Russia’s military has just a month’s supply of artillery ammunition left after exhausting its stocks in Ukraine, western officials say.
The drastic depletion of Moscow's key offensive stockpile has ruled out future offensives and it is “clear for now that the Russian occupation of Ukraine is a defensive operation”, an official said.
It also appears that the Russians have nearly exhausted their supply of Iskander surface-to-surface missiles, after it was confirmed in a media briefing that just 120 remained.
The official agreed that a Ukraine intelligence assessment on the Iskanders and the month’s supply of artillery were “in the right ballpark”, adding that munitions supply was “a big limiting factor for both sides”.
“That's why we've seen the Russians going to great lengths to to replenish rare resources, including through working with international partners, and the Ukrainians are doing exactly the same thing,” he said. “So this is a critical factor.”
Despite the shrinking supplies, two residential buildings were hit during a Russian missile strike on Kyiv on Tuesday, the mayor of the Ukrainian capital said.
Mayor Vitali Klitschko, citing preliminary information, wrote on the Telegram messaging app that medics were on the scene in central Kyiv and that several missiles had also been shot down.
The coming winter period is crucial in relation to which side can resupply themselves quickest, “in terms of personnel, munitions and equipment ready for the next offensive,” the western official said.
But the intelligence assessment of Russia’s withdrawal from the city of Kherson was that it had been orderly, with the invaders abandoning just a handful of vehicles and getting an estimated 20,000 troops back across the Dnipro river.
They have now set up strong defensive positions on the east bank, including crocodile teeth tank-traps, that make it very unlikely that Ukrainian forces will attempt a crossing.
“Despite the considerable political and reputational cost to the Kremlin, there was a clear military rationale for the withdrawal,” the official said. “Ukrainian long-range fires had critically undermined Russian supply lines and command and control.”
However, Ukrainian special forces strikes are expected to covertly cross the 1km-wide river and get behind enemy lines to find targets for missile strikes and conduct sabotage.
It was also disclosed that about a 10th of the 100,000 Russian forces in occupied Ukraine are recently mobilised reservists who are poorly trained and equipped.
“This contrasts to increasing evidence of the quality of Ukrainian small unit leadership, officers and NCOs which now have a wealth of combat experience from the last nine months and they've all benefited as well from international training.”
At least half of the experienced Russian troops from Kherson are likely to redeploy to the Donbas area where Moscow could order a new offensive after replenishing stocks.
The entire Ukraine campaign is now under the sole command of Moscow’s ruthless but competent Gen Sergei Surovikin, who is making sensible military decisions, officials said, and Russia still poses a considerable threat.
“If people are expecting the collapse of forces on either side, we can't see anything which would indicate that from now through to the end of the year,” the official concluded. “Neither side is in such a condition that its forces will collapse.”

■ Provided information
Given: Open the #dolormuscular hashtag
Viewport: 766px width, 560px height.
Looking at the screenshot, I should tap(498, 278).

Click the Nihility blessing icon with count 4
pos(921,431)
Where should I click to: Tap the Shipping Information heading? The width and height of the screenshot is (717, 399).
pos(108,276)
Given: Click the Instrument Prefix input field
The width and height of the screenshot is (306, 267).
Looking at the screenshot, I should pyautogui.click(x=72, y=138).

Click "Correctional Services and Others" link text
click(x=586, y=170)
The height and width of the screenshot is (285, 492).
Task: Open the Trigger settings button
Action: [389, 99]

==

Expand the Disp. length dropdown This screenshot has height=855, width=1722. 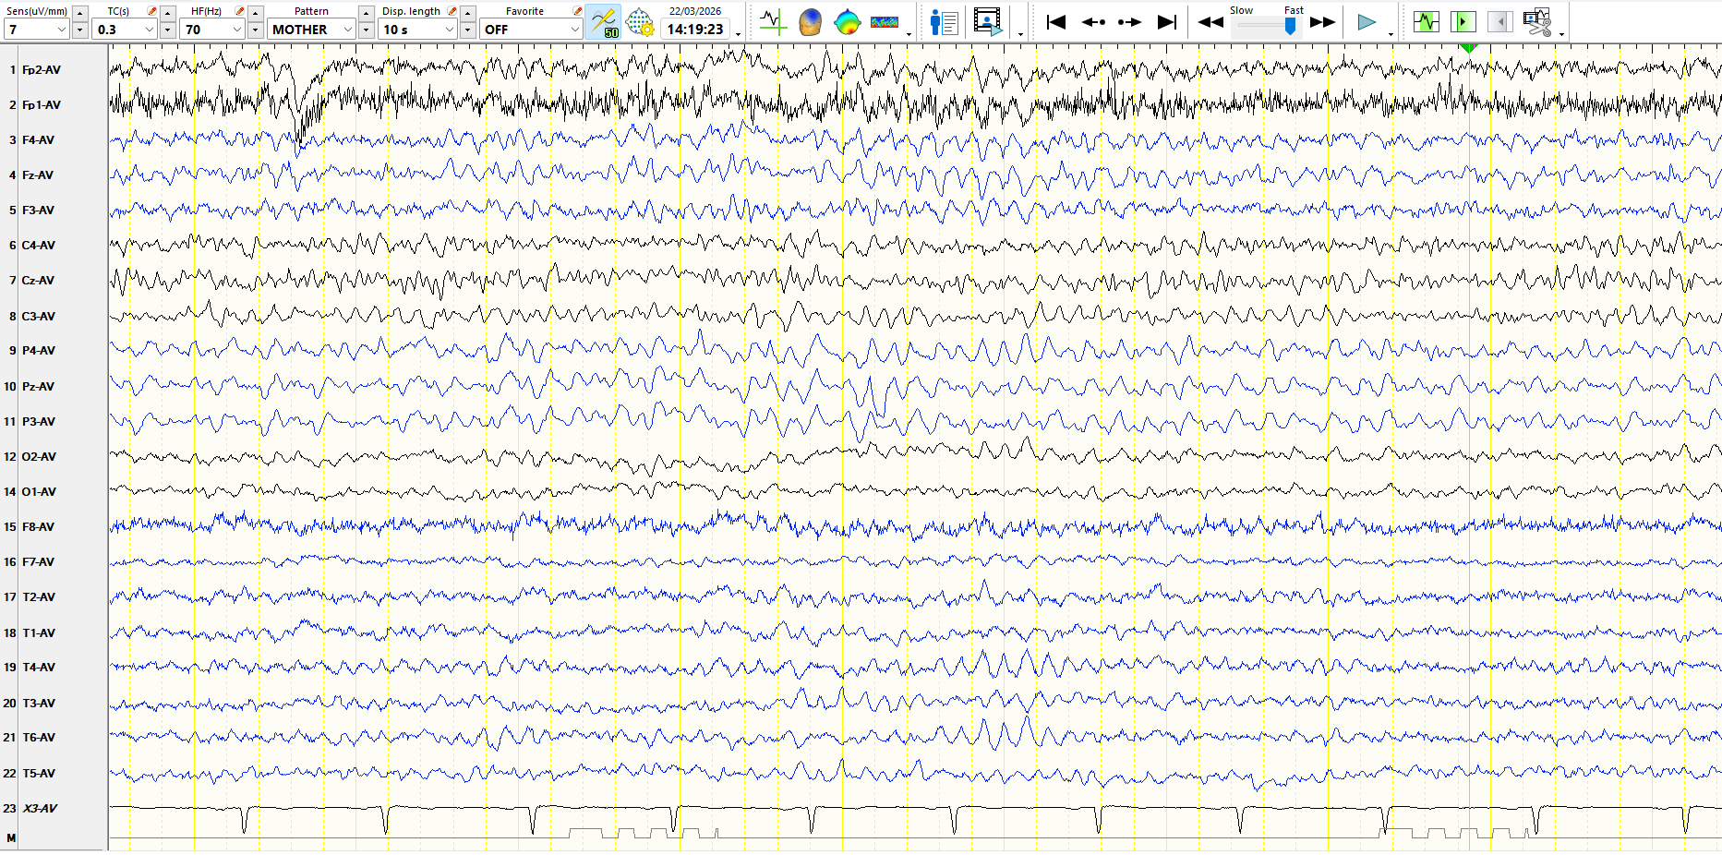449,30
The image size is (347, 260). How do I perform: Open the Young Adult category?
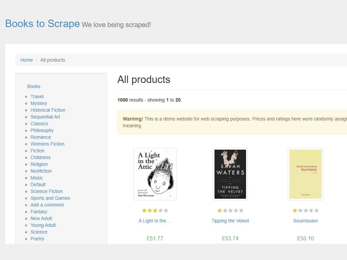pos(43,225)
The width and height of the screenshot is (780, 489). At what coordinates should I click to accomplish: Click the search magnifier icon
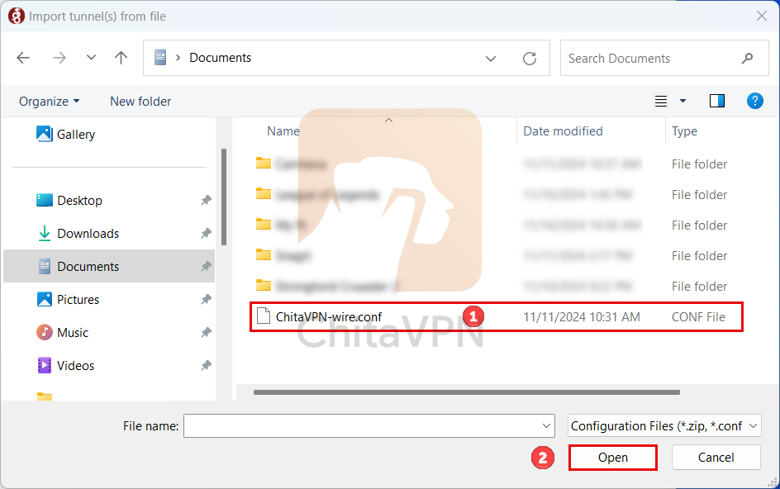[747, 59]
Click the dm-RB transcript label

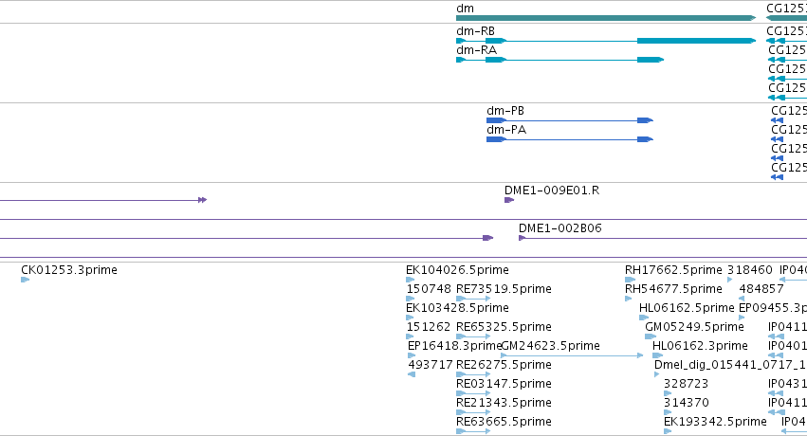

■ Tasks to carry out
(a) In the article on Russia's ammunition shortage, write out the part that opens with the words containing "Despite the shrinking" and closes with "Ukrainian capital said.".
(b) Answer these questions from the article on Russia's ammunition shortage:
(i) How many Iskander missiles were confirmed to remain?
(ii) About how many troops did Russia get back across the Dnipro river when it withdrew from Kherson?
(iii) Who now holds sole command of the entire Ukraine campaign?

■ Answers to the problems
(a)
Despite the shrinking supplies, two residential buildings were hit during a Russian missile strike on Kyiv on Tuesday, the mayor of the Ukrainian capital said.

(b)
(i) 120
(ii) An estimated 20,000
(iii) Gen Sergei Surovikin